周瑞1，刘东1，唐志书1*，宋忠兴1，桂蓁蓉2，葛秋萍2，陈永琴2

(1.陕西中医药大学 陕西省中药资源产业化协同创新中心 陕西省中药基础与新药研究重点实验室，陕西 咸阳 712083；2.咸阳市实验中学，陕西 咸阳 712000)

目的：研究秦七风湿方水提液和醇提液对巨噬细胞RAW264.7增殖和分泌一氧化氮(NO)的影响。方法：采用水煎煮和乙醇超声分别制备秦七风湿方水提液和醇提液，通过HPLC测定水提液和醇提液指标性成分含量；利用CCK-8研究水提液和醇提液对RAW264.7增殖的影响；通过Greiss法测定水提液和醇提液对巨噬细胞分泌NO的影响。结果：含量测定发现醇提液的指标性成分含量高于水提液，说明不同提取溶剂所得秦七风湿方指标性成分具有差异；水提液和醇提液对RAW264.7增殖的影响呈现浓度依赖性，具有促进和抑制的作用；水提液和醇提液对LPS诱导的巨噬细胞分泌NO具有显著的抑制作用。结论：通过研究发现秦七风湿方水提液和醇提液对RAW264.7增殖和分泌NO均具有一定的影响，呈现浓度依赖性，并且初步证实了水提液和醇提液均具有一定的抗炎活性，为将其发展为治疗RA的临床新药提供理论参考。

秦七风湿方；巨噬细胞；一氧化氮

2.XianyangShiShiyanMiddleSchool，Xianyang712000，China)

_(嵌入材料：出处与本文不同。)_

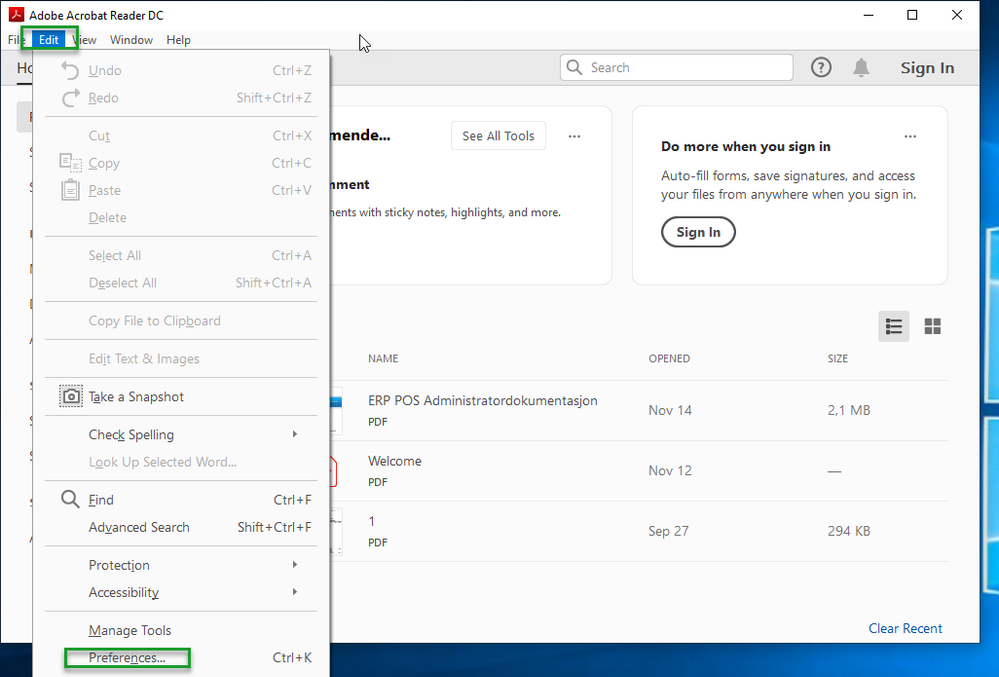This screenshot has width=999, height=677.
Task: Click the Find magnifier icon in menu
Action: pyautogui.click(x=70, y=499)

类风湿关节炎(Rheumatoid Arthritis，RA)是一种累及周围关节为主的炎症性自身免疫疾病，属中医“痹症”范畴[1-2]。目前临床上用于治疗RA的化学药主要有非甾体抗炎药、糖皮质类激素类药，由于这些药物长期服用会引起肝肾损害等毒副作用，达不到理想的治疗效果[3]。以辨证论治为主的中药复方在抗RA方面具有良好的抗炎、镇痛及免疫调节等作用[4]。组方自陕西太白“七”药的秦七风湿方是由珠子参、秦艽、山茱萸组成，是陕西中医药大学杨秀清教授的临床经验方，在临床上以汤剂应用多年，已被证实具有益气养阴、祛风止痛之功效，对类风湿关节炎具有显著疗效。秦七风湿方中珠子参(扣子七)为五加科人参属植物，为方中君药，已被证实具有多种药理活性[5]。《全国中草药汇编》中记载“珠子参主治跌打损伤、风湿关节痛、胃痛，外用治外伤出血。”秦艽具有宣痹止痛、舒筋活络之功效，已被应用于多个治疗类风湿关节炎的复方制剂中[6]。《本经》中指出秦艽“主寒热邪气、寒热风痹，肢节痛。”《别录》中提到秦艽“功在舒经通络，流利关节，惟治痹痛痉挛之症。”秦艽与方中君药珠子参相伍，协同君药通痹止痛，为方中臣药。山茱萸具有多种药理活性[7]，已有研究发现其对类风湿关节炎具有治疗作用[8]。《医学衷中参西录》中指出山茱萸“大能收敛元气，振作精神，固涩滑脱，敛正气而不敛邪气”，《本经》中指出其具有逐寒湿痹的作用。山茱萸为方中佐使药，一方面协同君臣之味，以逐寒湿痹痛；另一方面山茱萸具有补肝肾、敛元气、振作精神之效，与具有补肺养阴之功的珠子参相伍，共同达到补益肺肾之气、养肺肾之阴的作用，使元气充盛、气血流畅、痹痛自除；另外山茱萸又酸敛固脱，防珠子参、秦艽湿燥之性。秦七风湿方中虽三药相伍，但配伍精当，补而不腻，温而不燥，凉而不寒，环环入扣，共奏益气养阴、补益肺肾、舒经通络、宣痹止痛之效，达到了元气充盛，风、寒、湿、热痹自愈的目的。由于该方作用于RA的机制尚不清楚，限制了其广泛应用。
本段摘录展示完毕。